If you are training for an event that will last longer than 60 minutes, then you should be asking yourself these questions. What energy sources will you rely on to keep your energy level sufficient to avoid bonking during your event? What fluid sources will you rely on to keep yourself sufficiently hydrated so you will keep your body temperature under control and compete well in your event? What electrolyte sources will you rely on to keep your muscles contracting and your stomach emptying properly during your event? Should you be experimenting during your training season to determine what you can eat and what you can drink during the race without getting sick to your stomach? Our recommendation is to not wait too long into your training season to begin experimenting with fluid, fuel, and electrolyte replenishment. It takes time and trial and error to figure out the right combination and amounts that best suit your purposes.
When discussing event-day strategic consumption of fuel (primarily carbohydrates), fluids, and electrolytes, we begin with the assumption that you have sufficient and balanced nutrition and adequate hydration as a lifestyle. If you aren’t practicing these good daily and weekly habits, you need to know you can’t fix everything just by doing things right on event day.

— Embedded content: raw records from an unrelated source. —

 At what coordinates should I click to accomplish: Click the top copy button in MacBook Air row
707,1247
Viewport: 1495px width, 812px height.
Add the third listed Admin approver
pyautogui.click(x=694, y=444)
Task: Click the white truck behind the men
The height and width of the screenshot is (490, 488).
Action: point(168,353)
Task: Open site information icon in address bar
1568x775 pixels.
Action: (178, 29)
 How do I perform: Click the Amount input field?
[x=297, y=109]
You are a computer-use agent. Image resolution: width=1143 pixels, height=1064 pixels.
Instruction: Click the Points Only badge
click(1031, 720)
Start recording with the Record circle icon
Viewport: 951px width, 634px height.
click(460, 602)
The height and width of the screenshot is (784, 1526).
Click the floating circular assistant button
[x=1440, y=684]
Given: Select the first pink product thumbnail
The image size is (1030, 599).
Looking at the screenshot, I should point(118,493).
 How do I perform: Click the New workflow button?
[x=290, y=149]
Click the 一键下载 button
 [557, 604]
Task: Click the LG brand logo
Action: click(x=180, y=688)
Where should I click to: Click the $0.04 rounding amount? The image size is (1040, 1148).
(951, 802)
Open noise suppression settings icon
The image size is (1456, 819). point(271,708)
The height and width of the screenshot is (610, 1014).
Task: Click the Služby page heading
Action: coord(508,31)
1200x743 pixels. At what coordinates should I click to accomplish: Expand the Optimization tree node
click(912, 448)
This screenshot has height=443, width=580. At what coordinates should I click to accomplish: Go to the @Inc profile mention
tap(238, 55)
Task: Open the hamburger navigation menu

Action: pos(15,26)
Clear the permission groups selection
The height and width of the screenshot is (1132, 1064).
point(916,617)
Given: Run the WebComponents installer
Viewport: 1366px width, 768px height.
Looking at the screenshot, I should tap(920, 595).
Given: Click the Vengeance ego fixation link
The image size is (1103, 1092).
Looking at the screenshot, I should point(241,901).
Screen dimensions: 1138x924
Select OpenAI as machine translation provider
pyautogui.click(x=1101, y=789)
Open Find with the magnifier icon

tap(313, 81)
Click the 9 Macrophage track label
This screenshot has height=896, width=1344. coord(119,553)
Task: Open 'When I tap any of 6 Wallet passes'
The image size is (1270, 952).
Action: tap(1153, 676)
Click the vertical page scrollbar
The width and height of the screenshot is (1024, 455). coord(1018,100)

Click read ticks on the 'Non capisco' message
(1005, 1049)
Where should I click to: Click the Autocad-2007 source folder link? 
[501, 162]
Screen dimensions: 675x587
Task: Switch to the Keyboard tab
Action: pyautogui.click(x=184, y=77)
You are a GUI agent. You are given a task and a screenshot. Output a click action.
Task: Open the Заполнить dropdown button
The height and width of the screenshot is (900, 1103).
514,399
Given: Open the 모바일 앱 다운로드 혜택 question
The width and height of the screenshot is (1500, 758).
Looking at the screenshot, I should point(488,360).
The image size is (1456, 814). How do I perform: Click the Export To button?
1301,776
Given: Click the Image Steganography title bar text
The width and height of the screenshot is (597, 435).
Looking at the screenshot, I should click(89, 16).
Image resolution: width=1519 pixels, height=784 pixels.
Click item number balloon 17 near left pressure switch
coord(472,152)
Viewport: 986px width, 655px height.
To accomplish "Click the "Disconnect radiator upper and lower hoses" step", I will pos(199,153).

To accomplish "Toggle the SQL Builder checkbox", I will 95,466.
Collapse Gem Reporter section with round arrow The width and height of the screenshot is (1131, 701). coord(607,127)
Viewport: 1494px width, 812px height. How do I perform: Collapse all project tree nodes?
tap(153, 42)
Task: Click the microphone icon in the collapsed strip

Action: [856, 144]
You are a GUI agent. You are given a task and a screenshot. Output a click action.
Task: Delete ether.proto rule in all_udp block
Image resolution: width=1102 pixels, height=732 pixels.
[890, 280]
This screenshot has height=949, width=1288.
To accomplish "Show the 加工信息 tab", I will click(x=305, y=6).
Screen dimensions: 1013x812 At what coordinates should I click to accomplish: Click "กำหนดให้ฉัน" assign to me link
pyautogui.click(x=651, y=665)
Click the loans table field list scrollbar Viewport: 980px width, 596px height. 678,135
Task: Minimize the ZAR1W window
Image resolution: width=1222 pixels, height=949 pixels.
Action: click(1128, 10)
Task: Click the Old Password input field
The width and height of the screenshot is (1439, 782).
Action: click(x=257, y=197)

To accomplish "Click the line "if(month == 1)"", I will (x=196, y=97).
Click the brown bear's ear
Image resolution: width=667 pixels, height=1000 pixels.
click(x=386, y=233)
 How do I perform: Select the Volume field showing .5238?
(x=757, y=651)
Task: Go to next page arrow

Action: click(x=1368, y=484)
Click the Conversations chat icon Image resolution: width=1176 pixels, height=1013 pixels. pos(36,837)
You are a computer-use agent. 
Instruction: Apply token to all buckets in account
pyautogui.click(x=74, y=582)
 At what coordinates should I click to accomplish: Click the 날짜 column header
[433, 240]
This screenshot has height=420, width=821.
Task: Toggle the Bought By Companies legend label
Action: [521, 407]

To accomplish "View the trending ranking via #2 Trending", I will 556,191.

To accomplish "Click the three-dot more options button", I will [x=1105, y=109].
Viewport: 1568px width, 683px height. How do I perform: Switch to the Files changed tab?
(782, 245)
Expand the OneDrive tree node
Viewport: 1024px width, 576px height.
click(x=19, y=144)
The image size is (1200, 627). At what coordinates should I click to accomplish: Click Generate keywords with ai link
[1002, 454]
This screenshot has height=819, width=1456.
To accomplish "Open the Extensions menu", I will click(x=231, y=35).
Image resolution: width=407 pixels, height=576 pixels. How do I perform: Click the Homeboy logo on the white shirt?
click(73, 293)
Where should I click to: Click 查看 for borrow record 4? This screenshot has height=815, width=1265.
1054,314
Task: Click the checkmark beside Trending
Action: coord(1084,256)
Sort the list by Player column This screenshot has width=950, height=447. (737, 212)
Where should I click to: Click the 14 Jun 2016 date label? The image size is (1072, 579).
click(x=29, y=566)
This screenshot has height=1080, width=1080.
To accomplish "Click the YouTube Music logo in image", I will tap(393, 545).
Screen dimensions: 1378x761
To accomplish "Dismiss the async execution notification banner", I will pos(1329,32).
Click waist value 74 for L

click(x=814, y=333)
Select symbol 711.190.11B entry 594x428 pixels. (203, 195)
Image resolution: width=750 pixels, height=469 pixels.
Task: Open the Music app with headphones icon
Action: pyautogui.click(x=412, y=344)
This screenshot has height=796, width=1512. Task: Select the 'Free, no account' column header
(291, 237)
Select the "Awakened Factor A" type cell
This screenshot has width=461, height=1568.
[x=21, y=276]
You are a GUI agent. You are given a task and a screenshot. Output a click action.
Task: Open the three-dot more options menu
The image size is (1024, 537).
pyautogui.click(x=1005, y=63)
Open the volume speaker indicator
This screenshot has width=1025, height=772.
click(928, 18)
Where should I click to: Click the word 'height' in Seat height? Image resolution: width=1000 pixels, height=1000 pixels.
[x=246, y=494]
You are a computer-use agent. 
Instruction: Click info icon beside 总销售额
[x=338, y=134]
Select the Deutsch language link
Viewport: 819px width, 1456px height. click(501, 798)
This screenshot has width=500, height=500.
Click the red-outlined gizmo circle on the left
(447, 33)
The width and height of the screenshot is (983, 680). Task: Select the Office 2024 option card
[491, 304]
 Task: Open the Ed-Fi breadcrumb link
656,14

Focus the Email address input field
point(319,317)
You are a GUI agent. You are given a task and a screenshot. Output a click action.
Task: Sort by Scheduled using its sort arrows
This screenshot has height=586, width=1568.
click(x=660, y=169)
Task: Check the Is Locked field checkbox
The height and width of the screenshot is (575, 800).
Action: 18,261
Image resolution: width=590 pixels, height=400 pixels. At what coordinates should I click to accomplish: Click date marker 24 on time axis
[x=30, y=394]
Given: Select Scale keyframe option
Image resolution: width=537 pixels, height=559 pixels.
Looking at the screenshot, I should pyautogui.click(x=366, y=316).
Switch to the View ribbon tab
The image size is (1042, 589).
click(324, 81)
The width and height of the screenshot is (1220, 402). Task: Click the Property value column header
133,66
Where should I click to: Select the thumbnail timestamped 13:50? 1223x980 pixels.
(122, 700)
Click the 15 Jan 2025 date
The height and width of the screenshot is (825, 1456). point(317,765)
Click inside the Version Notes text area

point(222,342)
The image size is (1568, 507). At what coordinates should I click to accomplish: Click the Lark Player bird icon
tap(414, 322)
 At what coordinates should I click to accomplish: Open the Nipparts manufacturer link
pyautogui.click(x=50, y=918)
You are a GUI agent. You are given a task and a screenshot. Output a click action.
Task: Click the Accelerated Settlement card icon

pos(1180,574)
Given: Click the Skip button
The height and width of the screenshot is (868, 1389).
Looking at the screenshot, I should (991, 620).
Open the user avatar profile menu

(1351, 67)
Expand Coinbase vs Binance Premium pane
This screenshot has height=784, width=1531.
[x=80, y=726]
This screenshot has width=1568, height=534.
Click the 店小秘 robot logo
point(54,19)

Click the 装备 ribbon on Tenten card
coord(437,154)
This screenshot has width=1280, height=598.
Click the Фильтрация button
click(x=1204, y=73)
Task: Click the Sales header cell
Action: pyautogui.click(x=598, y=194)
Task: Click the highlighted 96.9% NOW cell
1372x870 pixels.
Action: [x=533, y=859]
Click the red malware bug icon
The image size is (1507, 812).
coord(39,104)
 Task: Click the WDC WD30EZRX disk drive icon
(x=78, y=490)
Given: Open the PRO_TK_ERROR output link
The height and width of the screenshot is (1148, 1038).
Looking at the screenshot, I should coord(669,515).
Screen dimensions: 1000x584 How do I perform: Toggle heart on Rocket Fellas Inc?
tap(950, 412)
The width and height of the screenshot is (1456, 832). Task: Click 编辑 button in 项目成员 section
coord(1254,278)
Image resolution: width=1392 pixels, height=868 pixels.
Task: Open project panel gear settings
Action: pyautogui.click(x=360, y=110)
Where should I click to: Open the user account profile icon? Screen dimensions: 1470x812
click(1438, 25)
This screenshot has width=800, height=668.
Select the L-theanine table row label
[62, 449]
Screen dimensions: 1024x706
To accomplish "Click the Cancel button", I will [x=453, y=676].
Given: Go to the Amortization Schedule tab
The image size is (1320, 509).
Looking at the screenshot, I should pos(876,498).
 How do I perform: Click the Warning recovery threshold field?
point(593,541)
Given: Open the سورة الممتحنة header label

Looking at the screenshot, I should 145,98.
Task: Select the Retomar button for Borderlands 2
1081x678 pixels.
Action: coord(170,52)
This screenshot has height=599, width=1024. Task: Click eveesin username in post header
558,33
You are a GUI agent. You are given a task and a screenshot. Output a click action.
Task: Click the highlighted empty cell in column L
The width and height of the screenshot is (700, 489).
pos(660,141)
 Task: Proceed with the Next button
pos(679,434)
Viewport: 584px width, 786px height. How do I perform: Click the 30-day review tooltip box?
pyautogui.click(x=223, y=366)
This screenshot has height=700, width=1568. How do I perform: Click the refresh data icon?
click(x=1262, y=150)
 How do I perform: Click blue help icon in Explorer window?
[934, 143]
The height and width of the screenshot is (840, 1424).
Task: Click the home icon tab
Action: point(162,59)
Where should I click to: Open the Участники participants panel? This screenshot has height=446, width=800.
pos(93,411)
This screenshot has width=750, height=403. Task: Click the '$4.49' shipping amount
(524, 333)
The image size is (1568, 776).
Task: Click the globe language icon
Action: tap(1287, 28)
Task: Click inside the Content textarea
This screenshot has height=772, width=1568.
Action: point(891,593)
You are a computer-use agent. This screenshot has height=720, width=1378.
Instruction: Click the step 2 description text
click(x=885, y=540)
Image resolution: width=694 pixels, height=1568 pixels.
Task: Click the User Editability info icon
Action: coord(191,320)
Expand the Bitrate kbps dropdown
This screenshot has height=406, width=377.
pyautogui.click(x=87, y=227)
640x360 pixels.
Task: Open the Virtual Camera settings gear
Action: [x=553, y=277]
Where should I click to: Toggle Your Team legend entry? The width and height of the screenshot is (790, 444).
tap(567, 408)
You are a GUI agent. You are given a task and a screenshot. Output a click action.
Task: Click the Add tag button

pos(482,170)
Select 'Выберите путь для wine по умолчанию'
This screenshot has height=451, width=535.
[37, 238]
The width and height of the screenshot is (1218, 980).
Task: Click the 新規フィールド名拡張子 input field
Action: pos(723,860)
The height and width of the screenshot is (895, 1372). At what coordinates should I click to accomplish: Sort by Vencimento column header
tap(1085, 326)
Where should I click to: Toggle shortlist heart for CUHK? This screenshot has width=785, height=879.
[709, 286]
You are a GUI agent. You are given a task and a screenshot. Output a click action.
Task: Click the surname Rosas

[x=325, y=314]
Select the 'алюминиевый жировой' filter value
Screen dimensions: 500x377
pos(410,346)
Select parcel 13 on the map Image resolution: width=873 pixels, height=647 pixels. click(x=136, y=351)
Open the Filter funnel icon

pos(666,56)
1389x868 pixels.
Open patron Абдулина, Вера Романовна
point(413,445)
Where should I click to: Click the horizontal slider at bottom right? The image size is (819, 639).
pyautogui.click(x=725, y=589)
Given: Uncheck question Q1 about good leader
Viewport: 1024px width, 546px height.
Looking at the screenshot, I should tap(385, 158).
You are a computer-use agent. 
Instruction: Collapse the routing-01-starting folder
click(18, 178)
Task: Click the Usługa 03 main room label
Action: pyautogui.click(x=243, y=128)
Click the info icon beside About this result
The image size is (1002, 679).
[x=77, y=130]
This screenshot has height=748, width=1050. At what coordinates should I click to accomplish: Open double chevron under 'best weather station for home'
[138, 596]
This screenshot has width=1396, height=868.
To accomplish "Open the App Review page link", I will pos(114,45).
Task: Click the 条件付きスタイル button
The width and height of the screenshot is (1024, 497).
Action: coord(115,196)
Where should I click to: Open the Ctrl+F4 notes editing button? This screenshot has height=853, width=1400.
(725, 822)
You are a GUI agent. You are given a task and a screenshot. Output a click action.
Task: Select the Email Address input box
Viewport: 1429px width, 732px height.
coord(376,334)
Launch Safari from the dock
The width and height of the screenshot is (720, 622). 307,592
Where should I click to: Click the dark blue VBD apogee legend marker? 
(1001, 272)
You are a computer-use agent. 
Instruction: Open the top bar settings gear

Energy Stores in Muscles, Liver and Bloodstream
A flat half-marathon is going to take most people anywhere from a little less than two hours to three plus hours. The human body is capable of storing no more than 120 minutes worth of energy (glycogen – glucose in its stored form and it comes primarily from complex carbohydrates) for running in the muscles and liver and this is only if you saturate yourself with it in advance. Since most people can’t run a half-marathon under two hours and many won’t make the effort to maximize their glycogen stores in advance, they will need to supplement with additional carbohydrates during the event. By the way, if you strictly run and don’t mix running and walking, your body will restrict your access to body fat stores as a fuel source after the first few minutes, until you finish or deplete your glycogen stores. This happens because running expends energy at a rate faster than our brains are comfortable with. This protective mechanism is designed to ensure we have body fat stores to sustain us if, for any reason, we stop eating sufficiently.
Assumptions and Calculations
Assumptions: If a woman weights 130 lbs. and can run a half marathon in 2:30, she will need approximately 1,300 calories (about 520 calories per hour) or approximately 100 calories per mile to complete her event with sufficient energy. With proper training and race-week and day fueling strategy, she will likely start the race with about 1,000 calories of glycogen reserves in her muscles, liver, and bloodstream. Calculation: this woman will need to consume about 300 calories during the half marathon to avoid bonking.
Questions Needing Answers
What sources and quantities of carbohydrate should you consume during the half marathon? How much fluid and what types should you drink? What about electrolytes? Should you start experimenting early in the season by treating each long-distance workout as a dress rehearsal for event day?
Through effective training with BOISE RunWalk’s training program, you have arrived at the starting line with a proven plan and the confidence that you will have lots of fun running your half-marathon. You now have a plan that will work for you. You learned what complex carbohydrate source best built up your glycogen stores and how much to eat. What source of carbohydrate during your event did you settle upon? What sports drink did you test and find worked best as a source of fluids and electrolytes? Are you eating chicken sandwiches and pretzels every other mile during your race? Whatever you have decided, you arrived at your decision by experimentation, treating each Saturday morning as a dress rehearsal for race day. Yes, you likely made some mistakes along the way, especially early on, and things sometimes might have gotten to be a little messy. But by mid to late-season, you were fine-tuning your decisions as to the sources of carbohydrate, fluids and electrolytes. And your BOISE RunWalk coaches were very helpful, by providing an example chart showing carbohydrate and fluids consumption for three difference race finish times. See example chart above (note: W=water, PA=sports drink PowerAde, G=Gu).